Joel's argument is that Groove is a closed platform. That you have to pay to be part of it and if they don't give it away for free no one will write applications for it (this works for Jena). Dave's argument is that most platforms fail so you shouldn't bet that your application will become one. His solution seems to be get some money first and keep them coming back.
Joel: "...there is no free Groove runtime...nobody has Groove yet...That doomed the Groove idea from the start. I talked to some of the Groove "partners" who allegedly are developing software for Groove. "Was the Groove relationship worth anything?" I asked. "HA!" they said. "We paid $1500 and in exchange we get less than 10 clickthroughs a month from their web page. A waste of money. We couldn't even get Groove to share their customer lists with us.""

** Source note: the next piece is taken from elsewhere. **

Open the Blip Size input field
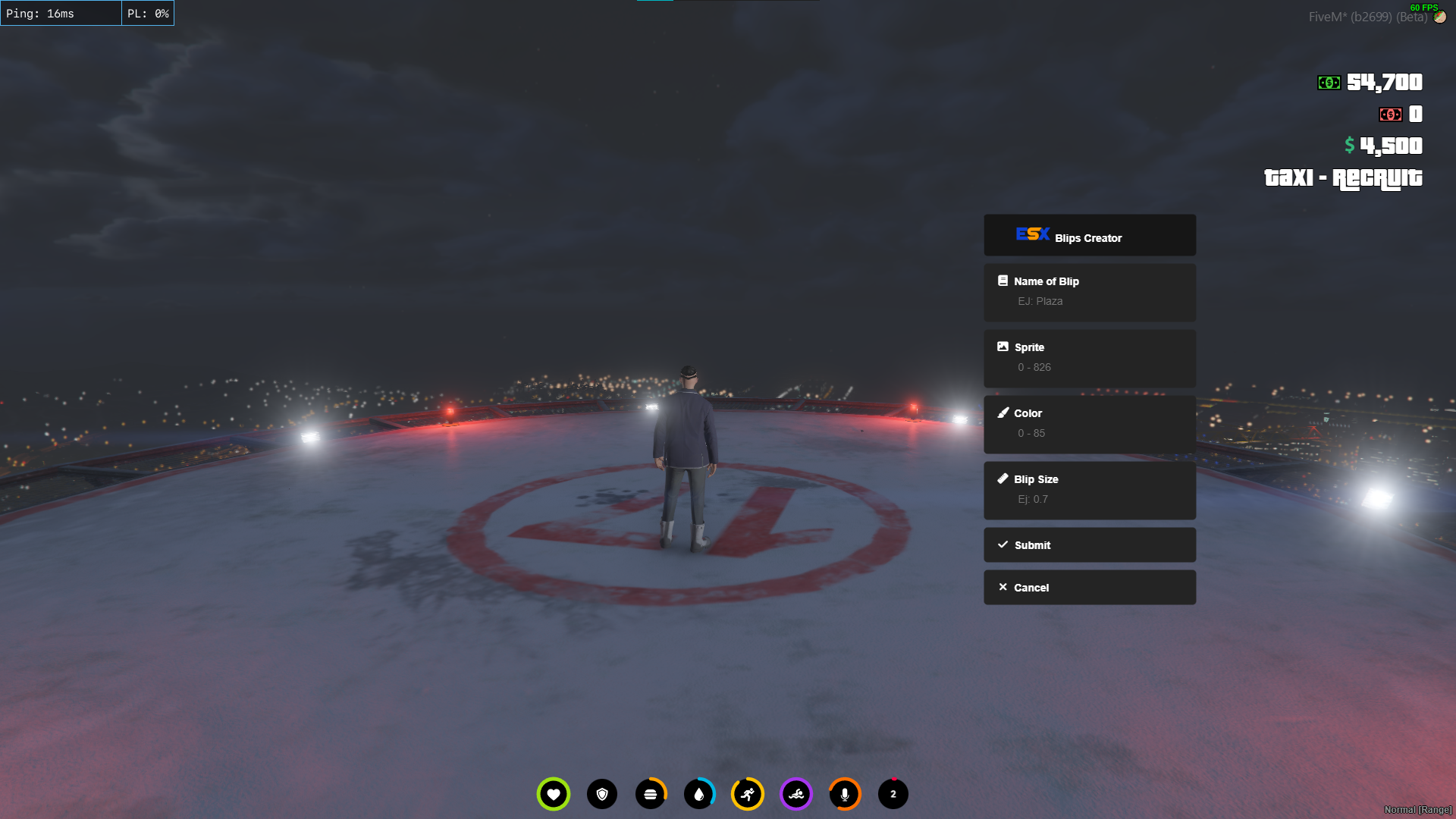Viewport: 1456px width, 819px height. [1090, 490]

Dave: "Gassee had a sense of keeping the users entertained. He got it. Keep them coming back for new goodies. And maybe a breakthru. For that you need lots of risk-taking developers. That's how you get winners, not by hiring researchers to invent miracles for you...Apple did the opposite, invading competitive markets with void-creating white papers. "

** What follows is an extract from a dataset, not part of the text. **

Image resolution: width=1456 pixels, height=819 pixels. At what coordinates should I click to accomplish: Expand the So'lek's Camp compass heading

Both Dave and Joel seem to care about the respective platforms in their articles and both felt the same way. Meanwhile, Ray just comments about how people are using Groove and marketing.

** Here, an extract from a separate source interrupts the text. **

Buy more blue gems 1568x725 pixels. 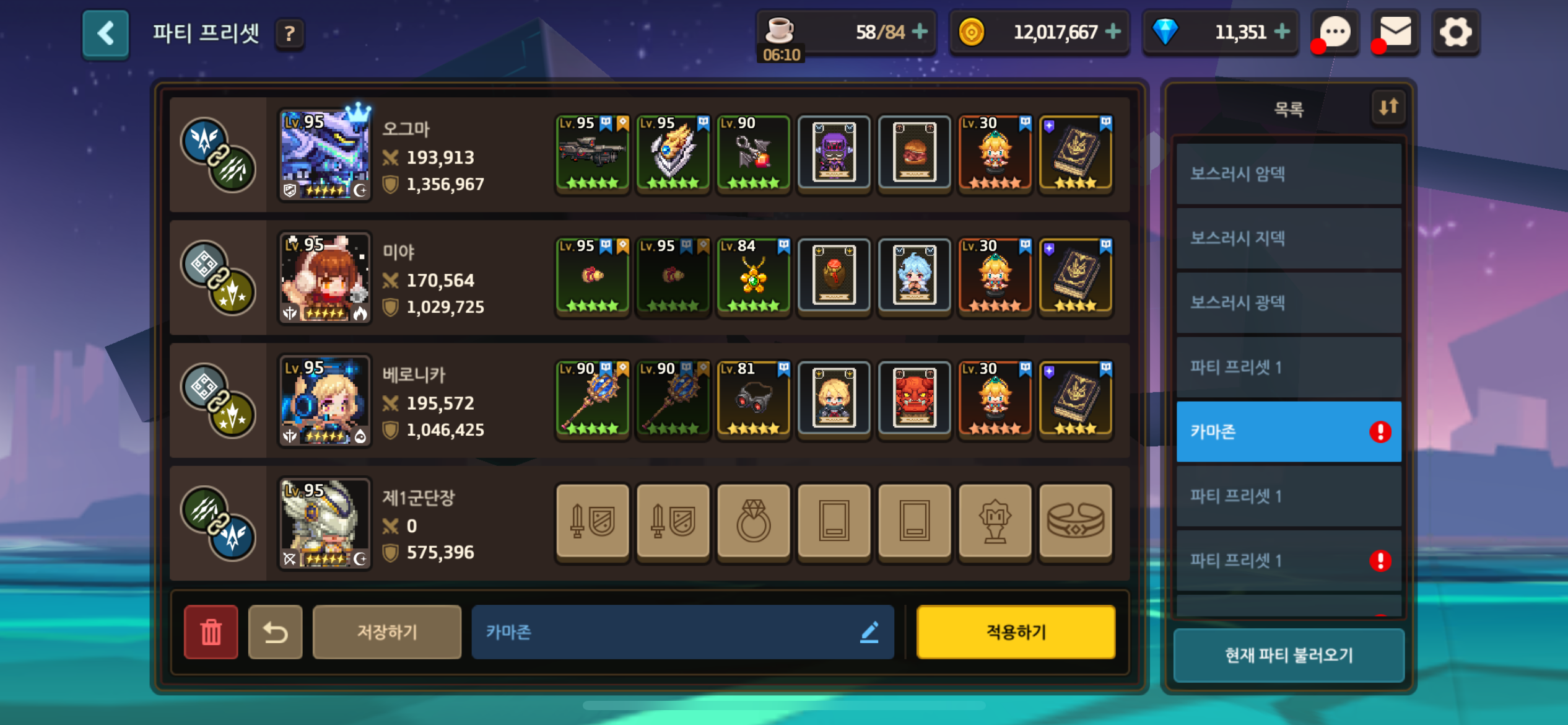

If anything, this is a lesson for anyone trying to write a piece of architecture. Listen to your developers and decide if you are a platform (building infrastructure) or an application. If you are a platform be open and free and hopefully charge for it later. If you're building an application, charge for it now and get any cent you can, because one day the big boys (like Microsoft or Apple or whoever) will come and give it away or integrate it into another product.